# Opening a New Company in Dubai / Sharjah / Ajman



## lijet (Aug 4, 2011)

Hi Friends,

I am a Computer / Voice Engineer,

I need to form a new company, under which I can provide computer / voice / audio / video / video editing related services in all over UAE,

Kindly advice in which Emirates I will get the cheap / lowest license fee & kindly share any good business company which can help me out for setting up the things over here..

awaiting for your earlier reply,

Many thanks,


----------



## VitaEsMorte (Apr 26, 2010)

Looking for a free zone company or regular (with a local partner) ?


----------



## ShellyMcD (Jun 17, 2011)

I just set up a members dining club company licenced in RAK freezone, so I have full ownership, which I found to be the best price. I will PM you the company that helped me (who were great!) 

Good luck with your new venture.


----------



## lijet (Aug 4, 2011)

Thanks VitaEsMorte for your reply ...

I would be happy whether it is a Free Zone or with Local Sponsor if it is with lowest investment...

Kindly advice accordingly ....


----------



## lijet (Aug 4, 2011)

*Pls send me the details of that Company*



ShellyMcD said:


> I just set up a members dining club company licenced in RAK freezone, so I have full ownership, which I found to be the best price. I will PM you the company that helped me (who were great!)
> 
> Good luck with your new venture.





Thanks for your reply...

Kindly send me PM containing contact details of the company which helped u to setup your company in free zone...

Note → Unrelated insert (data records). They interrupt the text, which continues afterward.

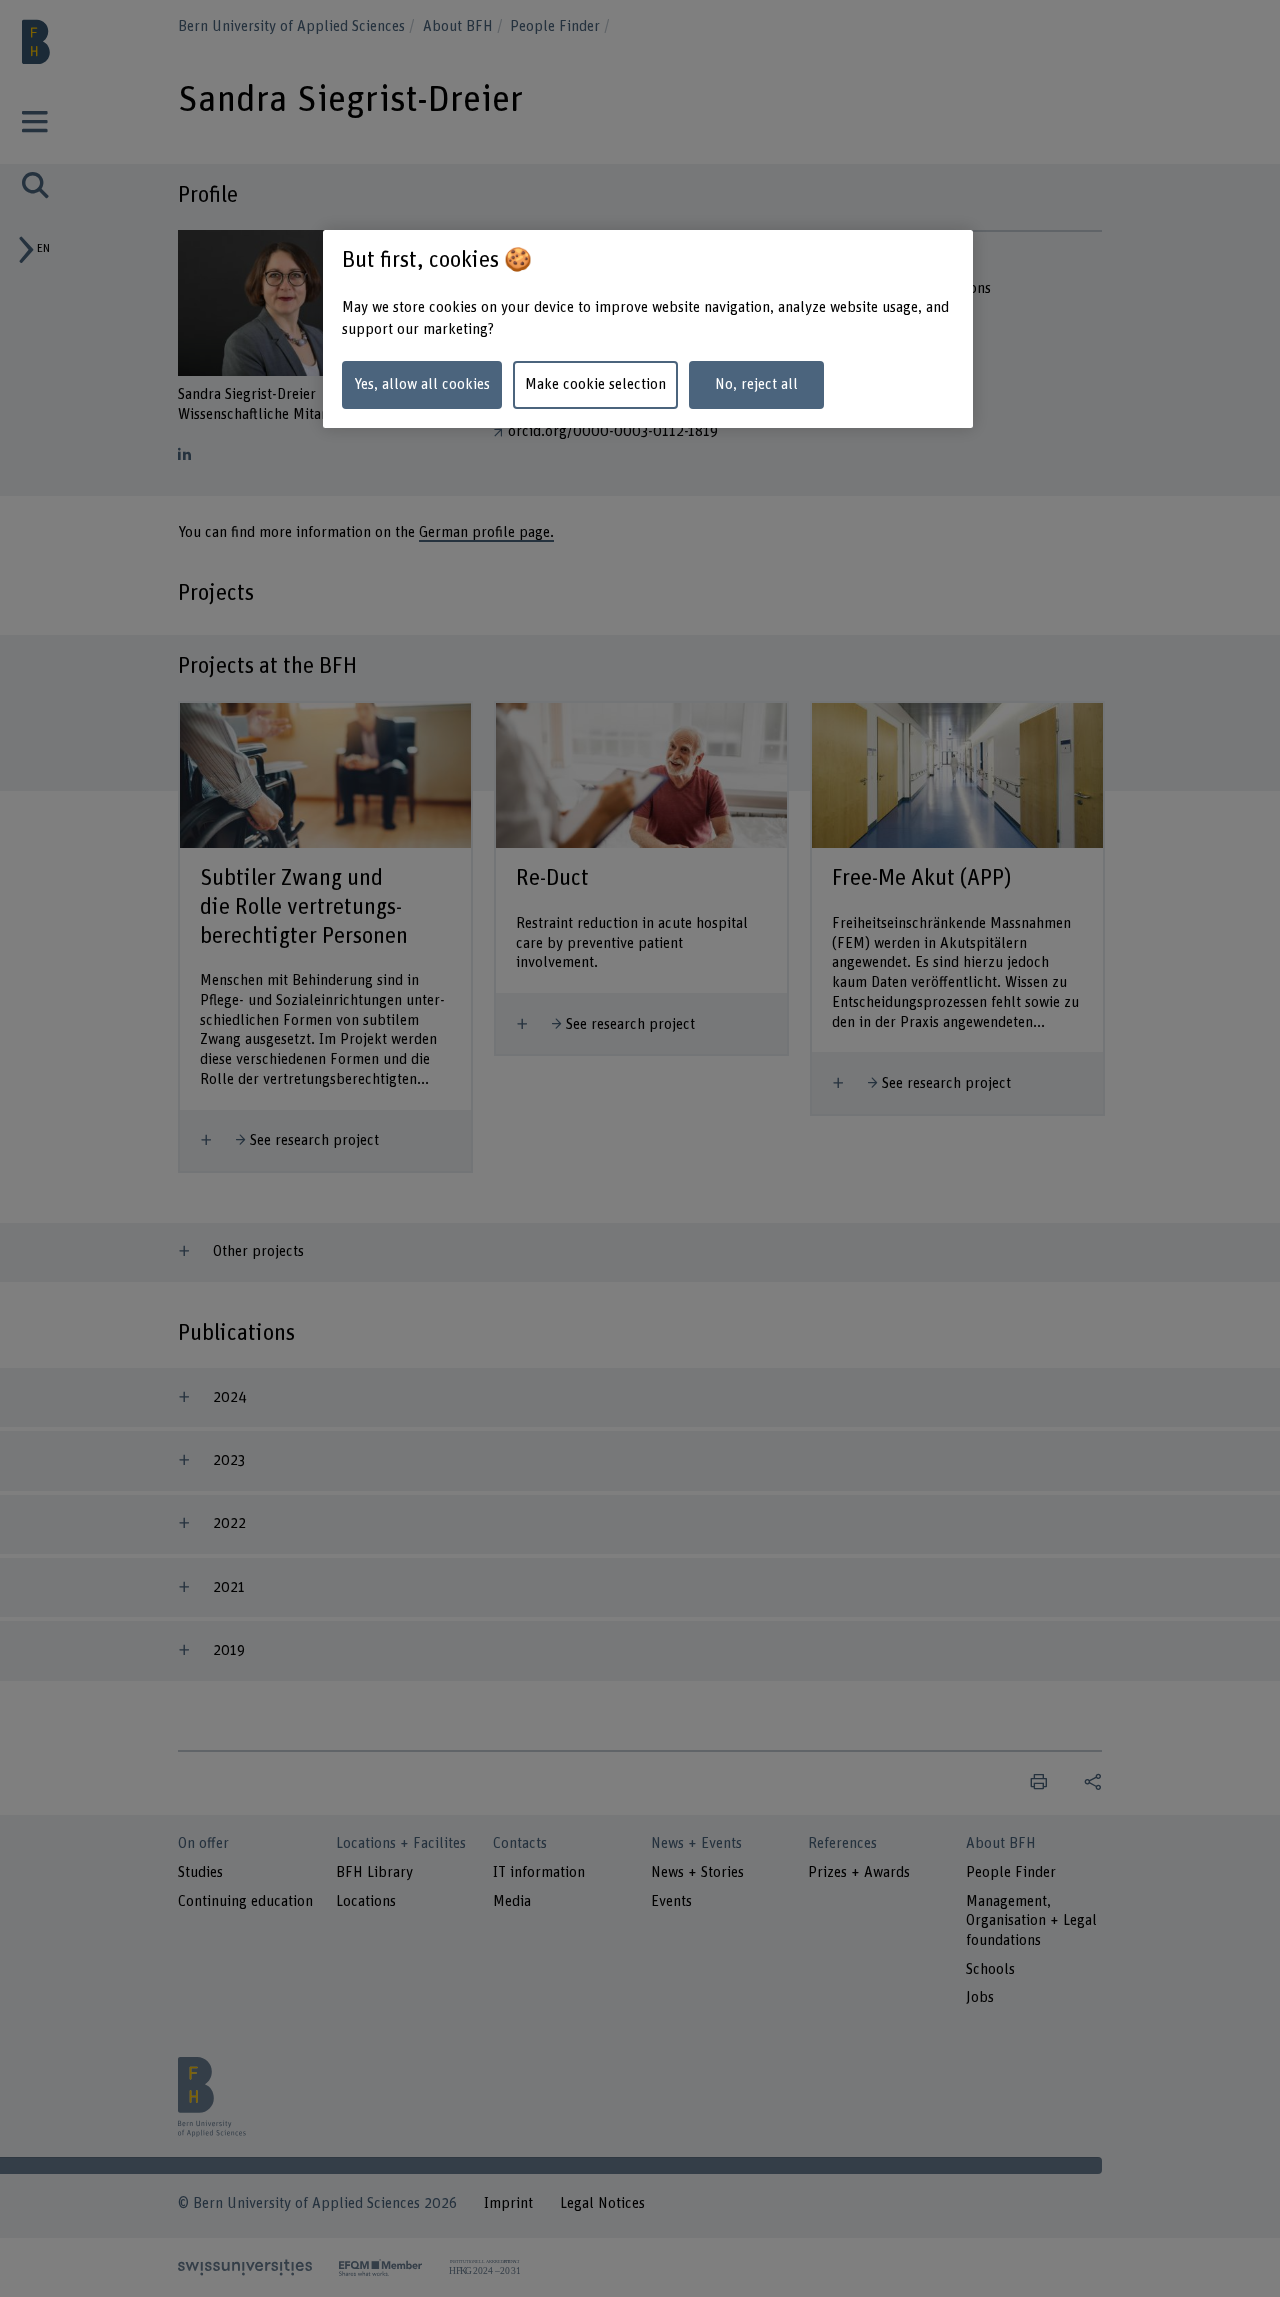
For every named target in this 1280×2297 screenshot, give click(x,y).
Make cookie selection (595, 384)
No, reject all (756, 384)
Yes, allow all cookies (422, 384)
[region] (648, 329)
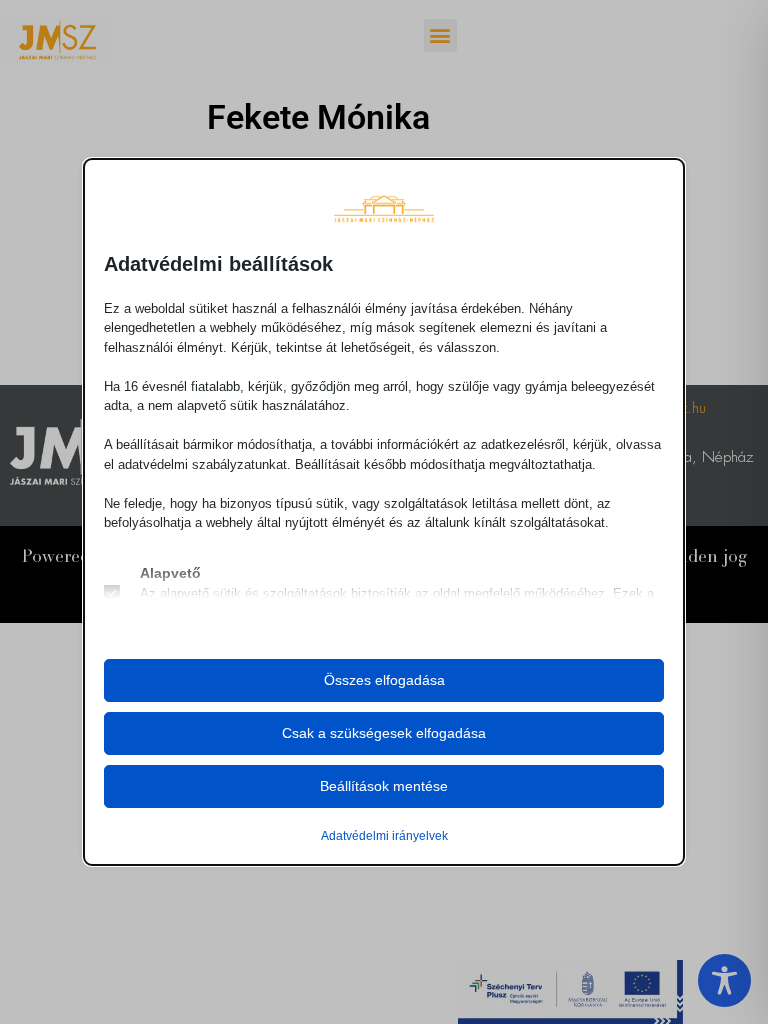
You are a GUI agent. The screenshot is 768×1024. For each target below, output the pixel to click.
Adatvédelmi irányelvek (384, 836)
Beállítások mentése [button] (384, 786)
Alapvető (170, 573)
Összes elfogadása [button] (384, 680)
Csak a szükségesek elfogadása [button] (384, 733)
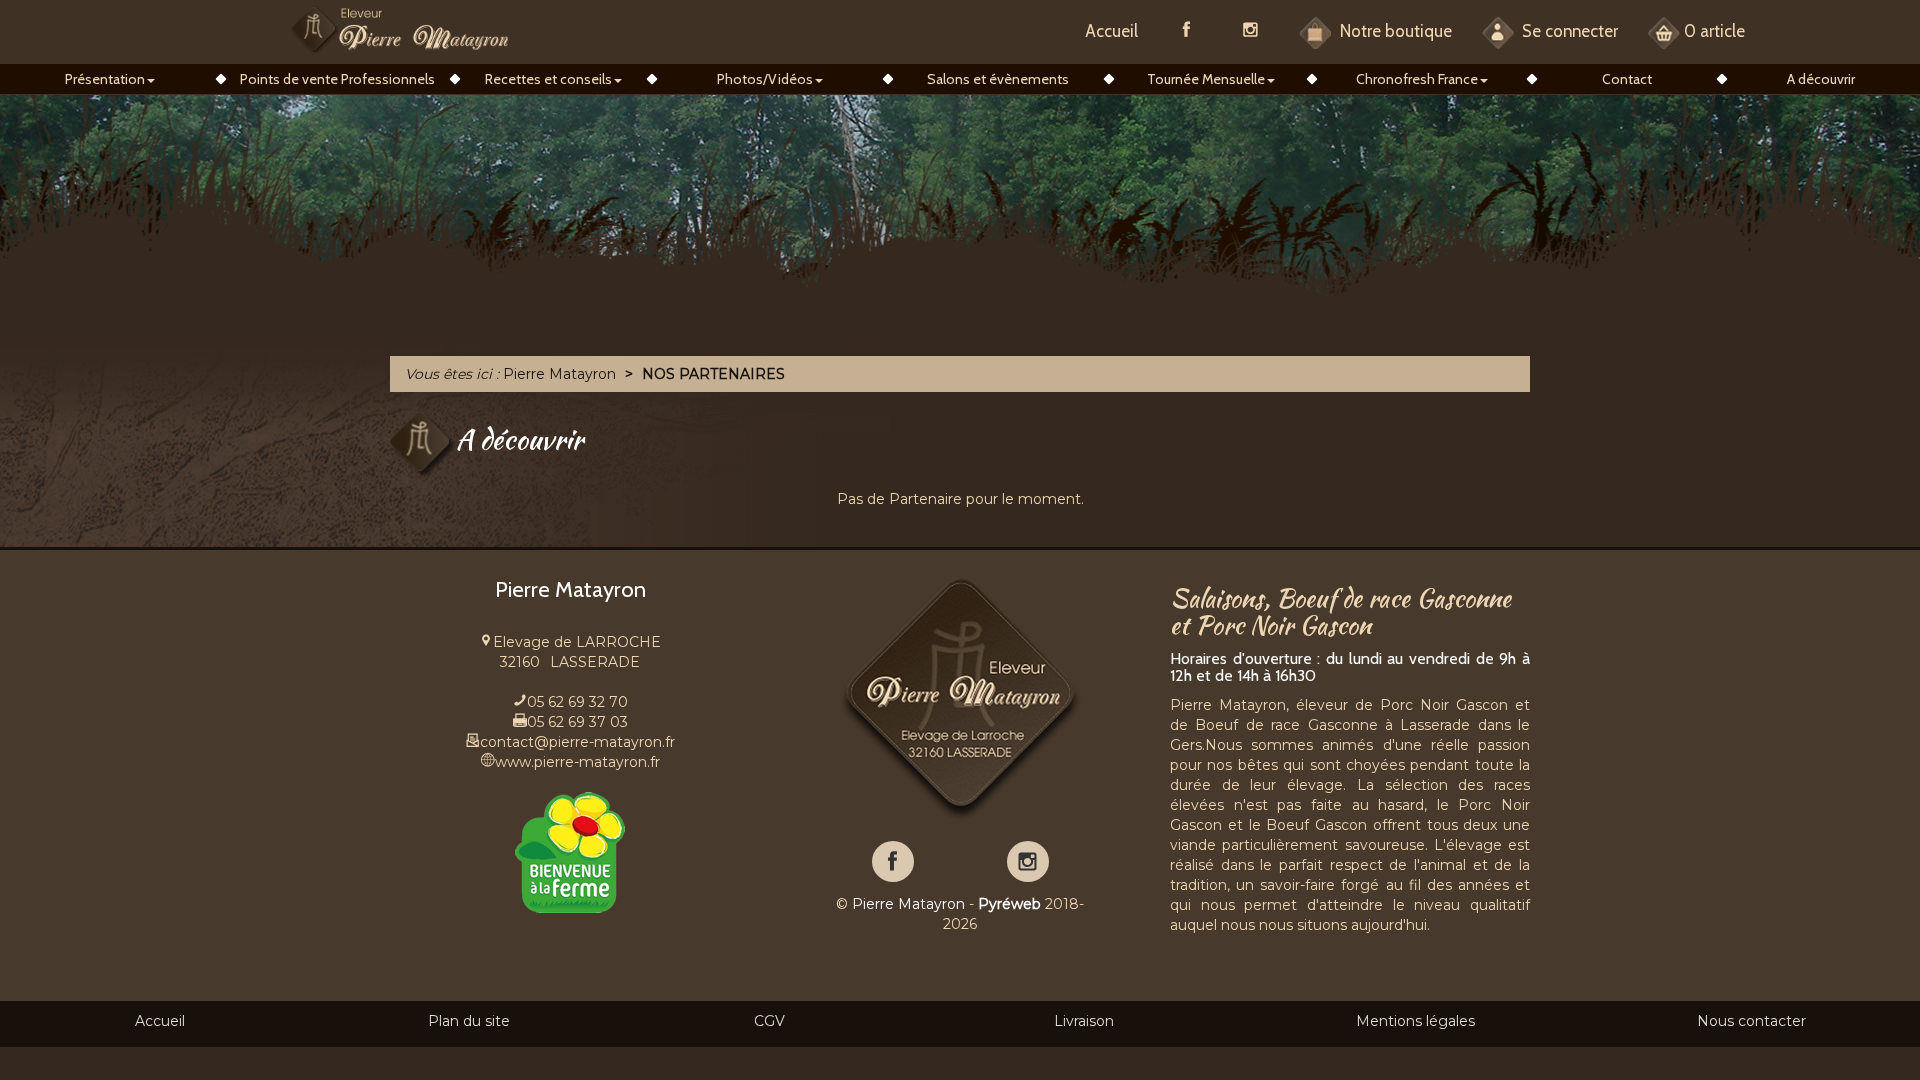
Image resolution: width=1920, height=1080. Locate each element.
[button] (110, 79)
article (1714, 31)
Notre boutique (1394, 31)
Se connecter (1568, 31)
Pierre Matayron (908, 904)
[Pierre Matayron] (400, 28)
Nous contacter (1751, 1021)
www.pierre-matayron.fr (577, 762)
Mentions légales (1415, 1021)
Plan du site (469, 1021)
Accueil (1111, 31)
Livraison (1084, 1021)
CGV (769, 1021)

awaiting for your earlier reply n help

many thanks...once again...


----------



## 7aman (Aug 18, 2011)

are you looking to get a residence visa as an investor or you're willing to start a real business ?


----------



## maxd (Mar 22, 2009)

I need to open 2companies in the next couple of weeks. Please could you pm me the details also.

Also to keep this thread going could others quote the prices they were given to open up companies?


----------



## nad786 (Sep 16, 2011)

ShellyMcD said:


> I just set up a members dining club company licenced in RAK freezone, so I have full ownership, which I found to be the best price. I will PM you the company that helped me (who were great!)
> 
> Good luck with your new venture.


Hi Shelly, would also appreciate that link please?


----------